Alexander Mädches E-Mail-Postfach, es war chronisch verstopft: Wenn seine 400 Bachelor-Studenten Fragen hatten, schickten sie ihm eine Nachricht. "Viele Fragen wiederholten sich", sagt der Hochschullehrer. Und wenn er antwortete, dann immer einzeln und mit großem Zeitaufwand. Heute ist Mädches Mailverkehr überschaubar – die Studenten benutzen eine gemeinsame Internet-Plattform, um ihre Fragen zu stellen. Mädche antwortet zentral und spart eine Menge Zeit. "E-Mails", sagt der 38-Jährige, "sind für diese Art der Kommunikation einfach nicht erfunden worden."

Der Professor der Mannheimer BWL-Fakultät erforscht seit Jahren, wie Unternehmen Arbeitsabläufe vereinfachen und die Kommunikation verbessern können.

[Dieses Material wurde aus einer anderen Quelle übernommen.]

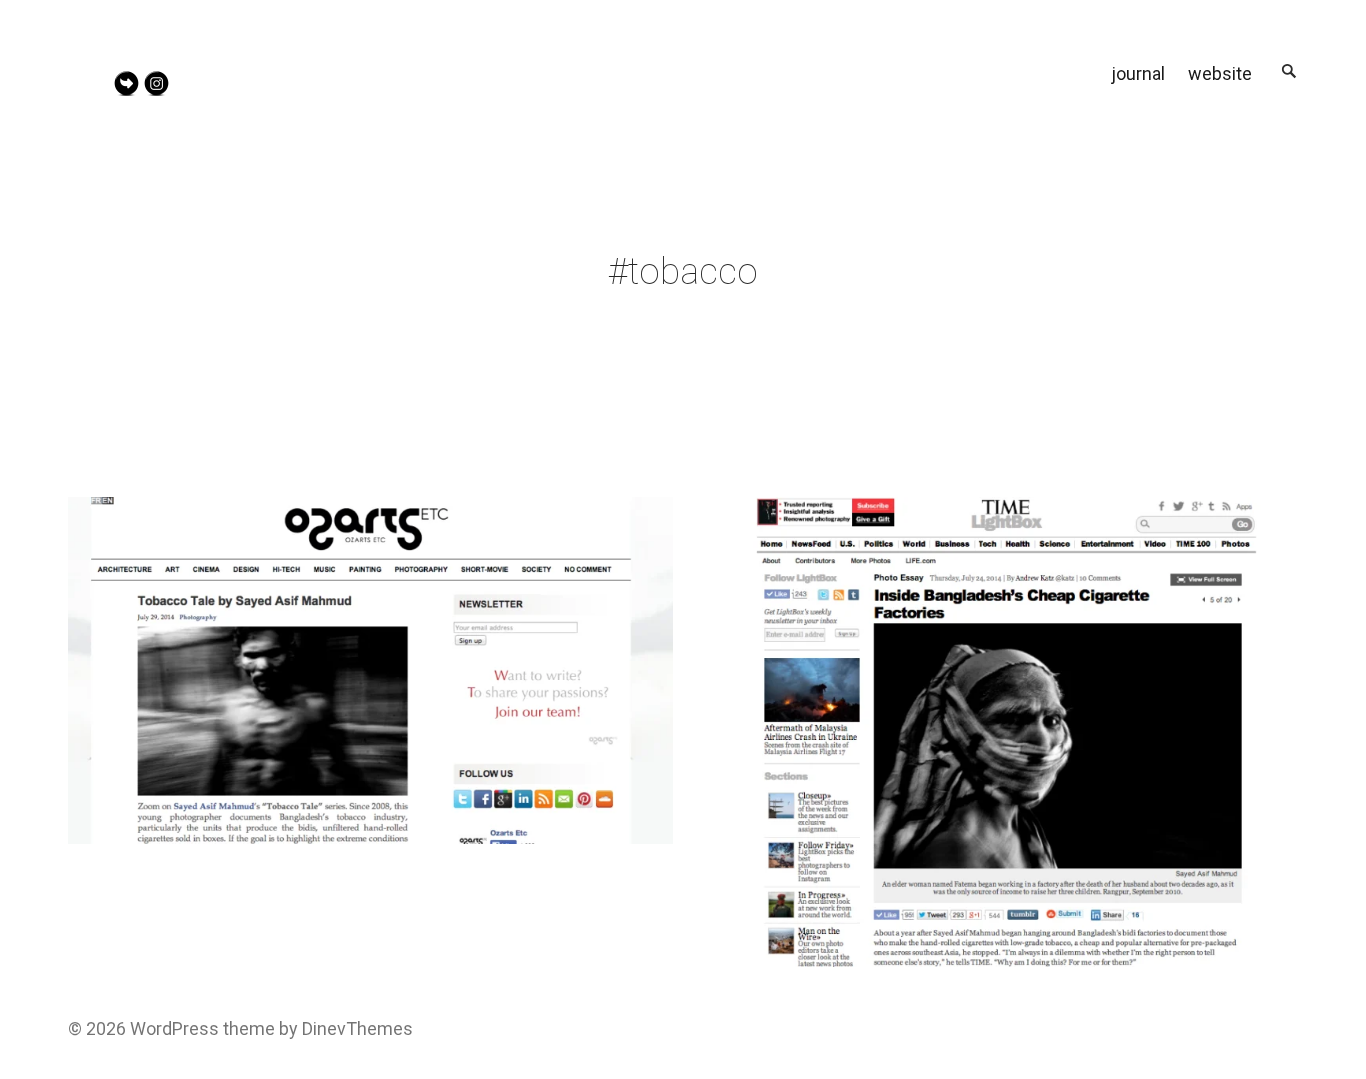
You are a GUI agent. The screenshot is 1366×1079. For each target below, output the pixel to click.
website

Dafür, so ist er überzeugt, muss das Soziale und das Technische besser verzahnt werden. Was seiner Meinung nach in naher Zukunft Alltag für Millionen Arbeitnehmer sein wird, hat er in kleinem Maßstab an der Mannheim Business School (MBS) bereits umgesetzt: Ein internes soziales Netzwerk nach dem Vorbild von Facebook , LinkedIn und Co.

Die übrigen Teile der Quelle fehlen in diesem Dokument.